Nazi concentration camp in Poland

The Mittelsteine concentration camp was a Nazi Arbeitslager or slave-labour camp functional on the territory of Nazi Germany during the latter part of the Second World War, now at Ścinawka Średnia in south-western Poland.

It was originally established in 1942, but was operated formally for 250 days (8 months and a week) between 23 August 1944 and 30 April 1945 (the latter being the date of its liquidation) as an all-female subcamp of Gross-Rosen.

==Overview==

===Inmates and staff===
The detainees at the camp included primarily women of Jewish background deported from Hungary and Poland. The number of inmates av­e­rag­ed at 300, or 400, while towards the end of the War the total swelled to nearly 1,000. The function of camp commandant or Lagerkommandant (a position sometimes denominated Zwischen­ge­schaltet­er SS-Offizier or "SS liaison officer") was performed by SS-Hauptsturmführer Paul Radschun. The Ober­auf­seherin or "senior overseer" (the highest female official) was Erna Rinke. The staff included 10–15 female guards. Among the most notorious of them are men­tion­ed the names of the Auf­seherinnen Philomena Locker (sen­tenc­ed after the War to seven years' imprisonment), Charlotte Neugebauer, and (first name unknown) Schneider.

===Location===
The camp was situated in the locality called Mittelsteine (renamed Ścinawka Średnia in 1947) in what was then the territory of the Third Reich, about 17 km to the north-west of Kłodzko (Glatz), the nearest larger town, or 104 km to the south-west of the regional metropolis, Wrocław (Breslau) — in the territory of Lower Silesia.

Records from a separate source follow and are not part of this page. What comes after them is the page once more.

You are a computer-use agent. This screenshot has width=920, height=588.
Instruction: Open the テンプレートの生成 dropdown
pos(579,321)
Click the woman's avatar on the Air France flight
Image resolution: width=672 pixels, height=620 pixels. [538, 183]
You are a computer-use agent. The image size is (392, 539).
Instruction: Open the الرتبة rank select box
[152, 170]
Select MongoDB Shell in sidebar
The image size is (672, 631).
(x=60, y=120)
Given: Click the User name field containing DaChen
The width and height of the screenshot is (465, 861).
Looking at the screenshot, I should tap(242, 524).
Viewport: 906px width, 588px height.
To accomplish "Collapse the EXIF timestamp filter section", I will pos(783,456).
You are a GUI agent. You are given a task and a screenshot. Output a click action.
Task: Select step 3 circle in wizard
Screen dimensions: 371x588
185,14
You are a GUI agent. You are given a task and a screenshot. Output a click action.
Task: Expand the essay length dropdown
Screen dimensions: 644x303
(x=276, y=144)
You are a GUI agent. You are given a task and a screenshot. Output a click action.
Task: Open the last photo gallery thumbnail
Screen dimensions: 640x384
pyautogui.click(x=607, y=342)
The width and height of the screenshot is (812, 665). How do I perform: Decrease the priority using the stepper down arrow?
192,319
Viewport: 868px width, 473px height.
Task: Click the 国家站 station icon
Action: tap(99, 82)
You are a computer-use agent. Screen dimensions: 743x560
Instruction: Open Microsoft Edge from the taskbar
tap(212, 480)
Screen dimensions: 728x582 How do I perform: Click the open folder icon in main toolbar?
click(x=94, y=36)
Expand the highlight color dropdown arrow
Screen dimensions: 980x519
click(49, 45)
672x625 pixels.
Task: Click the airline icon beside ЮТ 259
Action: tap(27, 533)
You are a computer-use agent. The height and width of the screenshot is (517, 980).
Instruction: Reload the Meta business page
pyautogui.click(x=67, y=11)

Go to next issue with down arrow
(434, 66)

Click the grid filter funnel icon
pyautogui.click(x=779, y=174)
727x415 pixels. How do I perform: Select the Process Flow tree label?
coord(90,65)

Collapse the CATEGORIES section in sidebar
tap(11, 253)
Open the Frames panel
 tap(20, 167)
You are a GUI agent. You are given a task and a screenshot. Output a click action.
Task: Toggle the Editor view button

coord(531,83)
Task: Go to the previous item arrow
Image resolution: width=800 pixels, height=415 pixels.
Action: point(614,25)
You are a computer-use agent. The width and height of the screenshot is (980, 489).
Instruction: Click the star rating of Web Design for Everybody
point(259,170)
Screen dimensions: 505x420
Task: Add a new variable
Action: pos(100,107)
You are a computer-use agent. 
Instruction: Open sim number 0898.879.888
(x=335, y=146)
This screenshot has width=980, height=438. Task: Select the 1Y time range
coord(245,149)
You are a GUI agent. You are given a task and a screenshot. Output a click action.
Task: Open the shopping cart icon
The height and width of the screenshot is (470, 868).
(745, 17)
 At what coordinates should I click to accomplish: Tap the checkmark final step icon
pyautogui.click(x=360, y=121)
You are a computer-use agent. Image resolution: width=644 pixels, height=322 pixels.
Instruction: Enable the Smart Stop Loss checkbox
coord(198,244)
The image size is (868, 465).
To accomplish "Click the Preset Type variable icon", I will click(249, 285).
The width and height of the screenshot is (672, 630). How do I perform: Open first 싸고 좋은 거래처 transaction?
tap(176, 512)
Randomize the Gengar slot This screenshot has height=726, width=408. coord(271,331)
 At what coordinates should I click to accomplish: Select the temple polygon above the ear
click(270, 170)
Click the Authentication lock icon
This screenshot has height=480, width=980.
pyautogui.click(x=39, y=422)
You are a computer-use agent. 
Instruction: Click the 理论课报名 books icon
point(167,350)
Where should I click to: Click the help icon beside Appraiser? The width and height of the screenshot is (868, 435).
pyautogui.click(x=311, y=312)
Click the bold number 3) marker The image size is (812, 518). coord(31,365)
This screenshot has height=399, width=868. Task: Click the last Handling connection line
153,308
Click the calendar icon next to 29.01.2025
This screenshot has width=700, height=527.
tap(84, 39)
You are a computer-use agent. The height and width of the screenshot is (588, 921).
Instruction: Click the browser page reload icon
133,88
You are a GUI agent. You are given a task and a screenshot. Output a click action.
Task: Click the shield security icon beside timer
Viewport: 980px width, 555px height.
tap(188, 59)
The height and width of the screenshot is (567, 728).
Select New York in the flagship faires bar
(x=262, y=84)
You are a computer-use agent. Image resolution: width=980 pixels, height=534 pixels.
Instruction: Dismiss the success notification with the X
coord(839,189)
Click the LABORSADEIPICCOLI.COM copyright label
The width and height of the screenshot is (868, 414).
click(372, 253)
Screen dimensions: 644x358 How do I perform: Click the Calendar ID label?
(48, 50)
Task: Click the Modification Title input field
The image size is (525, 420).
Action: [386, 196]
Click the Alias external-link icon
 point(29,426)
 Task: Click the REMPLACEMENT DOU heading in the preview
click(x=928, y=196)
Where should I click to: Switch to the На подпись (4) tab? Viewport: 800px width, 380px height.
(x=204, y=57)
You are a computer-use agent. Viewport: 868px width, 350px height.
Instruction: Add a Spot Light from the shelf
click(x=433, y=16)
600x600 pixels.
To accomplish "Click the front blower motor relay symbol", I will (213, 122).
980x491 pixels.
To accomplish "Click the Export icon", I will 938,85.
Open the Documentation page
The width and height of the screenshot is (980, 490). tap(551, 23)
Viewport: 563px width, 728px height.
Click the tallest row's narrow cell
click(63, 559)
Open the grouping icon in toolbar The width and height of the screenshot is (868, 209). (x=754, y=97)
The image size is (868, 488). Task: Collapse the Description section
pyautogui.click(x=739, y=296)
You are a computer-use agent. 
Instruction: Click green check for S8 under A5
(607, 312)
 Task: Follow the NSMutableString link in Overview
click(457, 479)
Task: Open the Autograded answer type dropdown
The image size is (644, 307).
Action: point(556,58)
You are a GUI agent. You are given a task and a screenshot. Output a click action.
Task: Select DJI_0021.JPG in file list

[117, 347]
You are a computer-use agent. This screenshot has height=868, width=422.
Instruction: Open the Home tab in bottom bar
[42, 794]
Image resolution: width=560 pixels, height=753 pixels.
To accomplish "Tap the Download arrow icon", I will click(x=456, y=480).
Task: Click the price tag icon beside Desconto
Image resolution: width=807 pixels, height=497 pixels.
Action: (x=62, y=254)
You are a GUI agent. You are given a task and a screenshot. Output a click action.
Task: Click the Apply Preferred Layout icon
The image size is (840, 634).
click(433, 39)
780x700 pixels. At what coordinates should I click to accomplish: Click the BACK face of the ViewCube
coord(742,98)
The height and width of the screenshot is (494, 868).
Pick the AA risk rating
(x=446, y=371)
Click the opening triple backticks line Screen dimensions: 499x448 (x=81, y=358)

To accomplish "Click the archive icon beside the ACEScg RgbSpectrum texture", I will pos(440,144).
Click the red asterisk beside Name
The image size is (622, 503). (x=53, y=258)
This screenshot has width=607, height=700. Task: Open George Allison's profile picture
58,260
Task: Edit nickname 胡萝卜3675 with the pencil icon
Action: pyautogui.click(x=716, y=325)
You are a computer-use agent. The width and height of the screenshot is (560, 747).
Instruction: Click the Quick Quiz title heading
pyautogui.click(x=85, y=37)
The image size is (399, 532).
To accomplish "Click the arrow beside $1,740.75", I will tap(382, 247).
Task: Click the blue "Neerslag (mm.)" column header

Despite its picturesque geographical location in the so-called Ścinawka Depression (Obniżenie Ścinawki) between the Table Mountains and the Stone Mountains and its history reaching back to the 14th century, Mittelsteine/Ścinawka Średnia was before the Second World War a highly industrialized village. The hamlet was, for example, the site of a major power plant that supplied electricity to the electrified Silesian grid (the Elektrischer Bahnbetrieb in Schlesien) of the German railway system (see picture below) considered one of the most valuable assets of the Reich. It was a major railway junction already in the 19th century. Mittelsteine was thus a natural choice for the location of various industries.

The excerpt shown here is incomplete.